Had Aretha been through so much with the death of her own family members that she couldn’t come to terms with the prospect of her own death?
Despite her apparent experience with probates and the fact that Aretha knew she was dying of pancreatic cancer at the age of 76, the Queen of Soul passed away without leaving a will. One of her longtime lawyers, Don Wilson, urged her repeatedly to draft a will saying, “I tried to convince her that she should do not just a will but a trust while she was still alive. She never told me, ‘No, I don’t want to do one.’ She understood the need. It just didn’t seem to be something she got around to.”
Papers filed in Michigan’s Oakland County court last week by another one of her longtime lawyers, David Bennett, stated that she was not married and is survived by four sons, Clarence Franklin, Edward Franklin, Kecalf Franklin and Ted White Jr. Clarence Franklin is the eldest at age 63 and being incapacitated is represented by a legal guardian. The role of executor has been accepted by a niece of Ms. Franklin.
Aretha Franklin’s sizeable estate will most likely be split among her four sons, according to intestate succession laws in Michigan, where the singer resided most of her life and where she died. But determining how many millions she was worth and dividing it up is a process that could take years and is likely to play out in public. Wilson said that Franklin would not want to see her finances publicly aired - ”She was a private person.”
Franklin had ownership of the songs she wrote and did well by them, Wilson says, though her biggest songs, like “Respect” were written by other people (Otis Redding in that case). “I would imagine she probably felt she was entitled to more, but probably received more than a lot of artists from the time, especially African-American artists,”
The documents filed in Michigan do not mention the value of Franklin’s estate,but once the value is established (and that could take years), the IRS will tax her estate at 40% for any assets beyond $11.2 million. Luckily for Franklin’s heirs, the estate tax threshold was just doubled and the estate tax itself remained at a flat 40% (as opposed to being raised to prior values nearing 60%). Generally, the IRS will first conduct an audit of the deceased’s holdings and take any back taxes that he or she may have owed prior to death.
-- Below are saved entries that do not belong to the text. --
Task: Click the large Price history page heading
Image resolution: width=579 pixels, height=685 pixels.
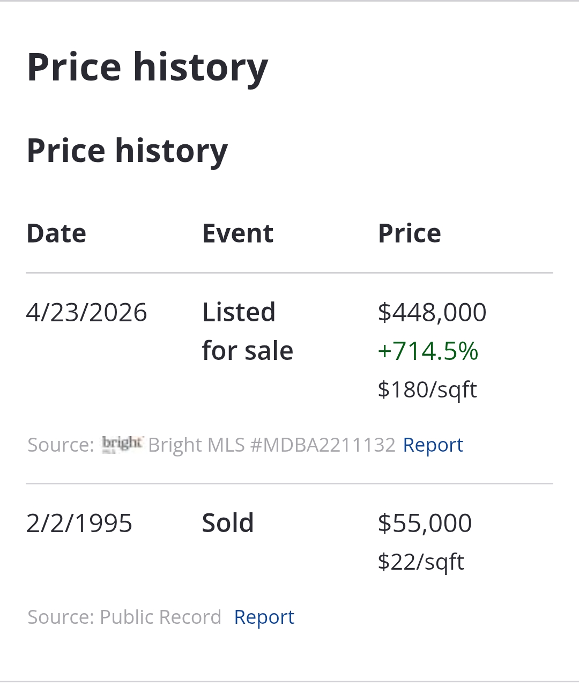Action: 147,67
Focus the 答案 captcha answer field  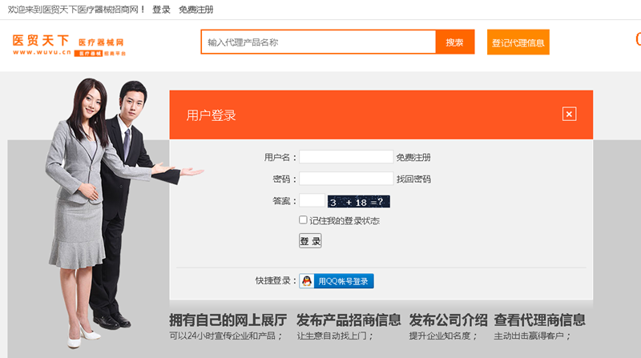[x=312, y=201]
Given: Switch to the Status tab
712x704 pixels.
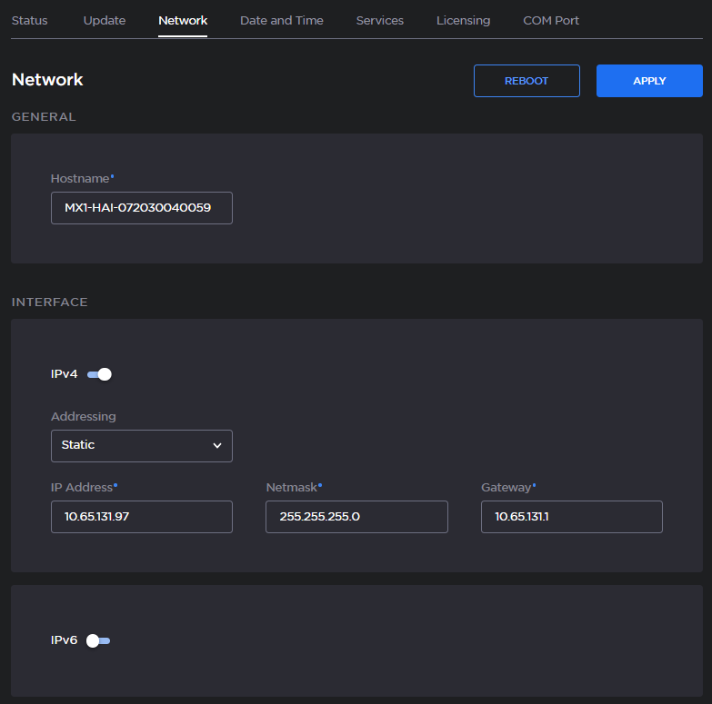Looking at the screenshot, I should coord(29,20).
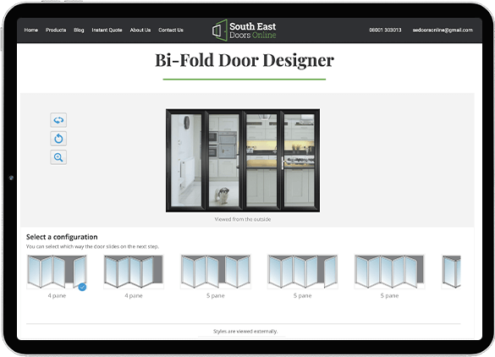Click the flip view arrows icon
Screen dimensions: 495x357
pos(58,120)
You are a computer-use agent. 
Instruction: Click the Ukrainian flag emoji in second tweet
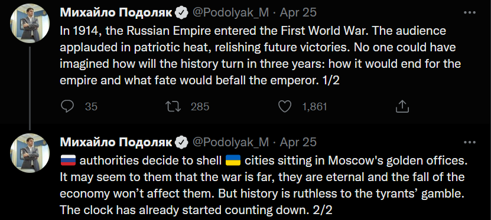[x=233, y=160]
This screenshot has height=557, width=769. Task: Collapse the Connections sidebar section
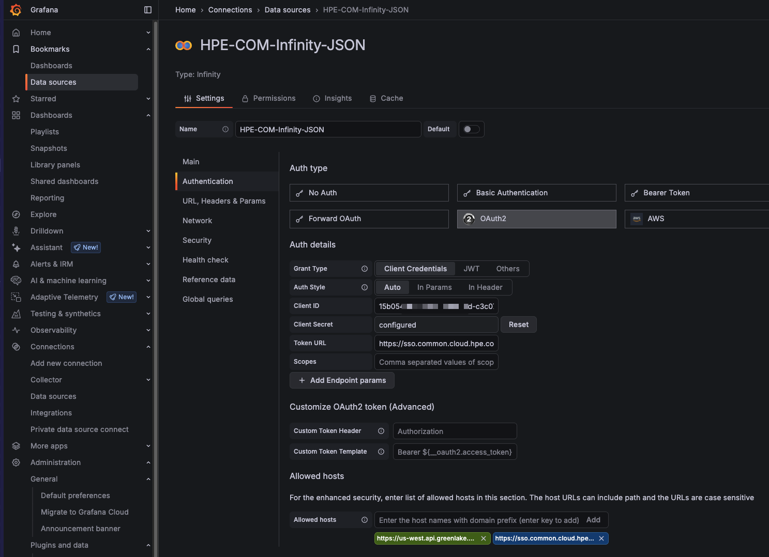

When a celebrity - or a layperson for that matter - dies, it is not just the children and IRS who make claims on his or her estate. Friends, extended family, creditors, and countless others often come forward to make a claim on the estate. The higher the profile of the individual and the more public the affair - the more people that often come forward. This was clearly seen in Prince’s estate where countless individuals came forward, many of them falsely claiming to be related to the celebrity. Claims can be made on an estate through multiple avenues - the creditor claim process, claims of “oral contract to make a will,” an actual will, intestate succession, among others. The probate court will decide which claims are valid and which are not. Multiple claims and issues arising in the course of a probate frequently cause assets to become stuck in probate for months - if not years. Due to the high value of Franklin’s estate, it is unlikely her probate will be wrapped up any time soon.
Aretha Franklin is not the only celebrity to die without leaving a will. Prince’s estate, valued somewhere between $100 million and $300 million when he died in 2016 had nothing planned in the event of his passing. And according to the Washington Post’s Kathleen Heller, the result was “legal challenges” that created “a mess.”
While I have assisted beneficiaries of celebrity estates, the majority of my clients are people dealing with estates of more modest value. When no estate planning has been done, or improper estate planning exists, complications arise that often result in stressful situations which could have been avoided with prudent estate planning. Therefore, I strongly recommend that everyone not only do their estate plan - but do it before it’s too late. And don’t stop there - communicate your estate plan to your heirs so that everyone is prepared for the inevitable. We all hope it comes later rather than sooner, but in truth, you never know.